Google will die Hersteller von GPS-Navigationssystemen mit einem kostenlosen Navi für Mobiltelefone herausfordern. Erstmals wird die Software auf dem neuen Internet-Handy "Droid" von Motorola enthalten sein. Die Aktien von Navi-Herstellern reagierte sofort.

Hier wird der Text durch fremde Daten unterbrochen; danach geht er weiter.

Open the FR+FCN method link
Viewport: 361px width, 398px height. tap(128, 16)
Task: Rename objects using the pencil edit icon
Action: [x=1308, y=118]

Google legt sich nun auch mit den führenden Navigationsgeräte-Herstellern Garmin und TomTom an. Der Internet-Gigant kündigte an, seiner neuen Software für Multimedia-Handys Android 2.0 auch ein Programm für GPS-Fahranweisungen beizufügen. Die entsprechende Software werde auf dem neuen Internet-Handy "Droid" enthalten sein, das der Telekomkonzern Verizon und der Handy-Hersteller Motorola in der kommenden Woche auf den US-Markt bringen wollen. Das neue Produkt "Google Maps Navigation" beinhalte Spracherkennung und greife auch auf Googles Online-Archiv von Fotografien von Straßenzügen zurück. Das Programm soll gratis sein, ist allerdings zunächst auf die USA beschränkt. Das Leitsystem soll wie die bereits bekannten GPS-Produkte über dreidimensionale Karten und über Stimmansagen verfügen. Außerdem soll es echte Fotos der Zielorte aus dem "Street View"-Programm von Google zeigen.

Nach Ansicht von Börsianern verheißt der Google-Vorstoß nichts Gutes für TomTom und Garmin: Die Aktien beider Unternehmen stürzten in Folge der Ankündigung ab. Die niederländische TomTom hatte bereits mit schwachen Geschäftsergebnissen ihre Aktie in Amsterdam deutlich ins Minus gedrückt, nach der Google-Ankündigung summierte sich der Rückschlag auf gut 20 Prozent. Die Aktien von Garmin stürzten an der Nasdaq um 13 Prozent ab.

Die neue Software ist auch ein weiterer Angriff gegen Apples iPhone und das Microsoft-Betriebssystem Windows Mobile. TomTom bietet neben spezialisierten Navigationsgeräten auch bereits ein entsprechendes Programm für das iPhone an.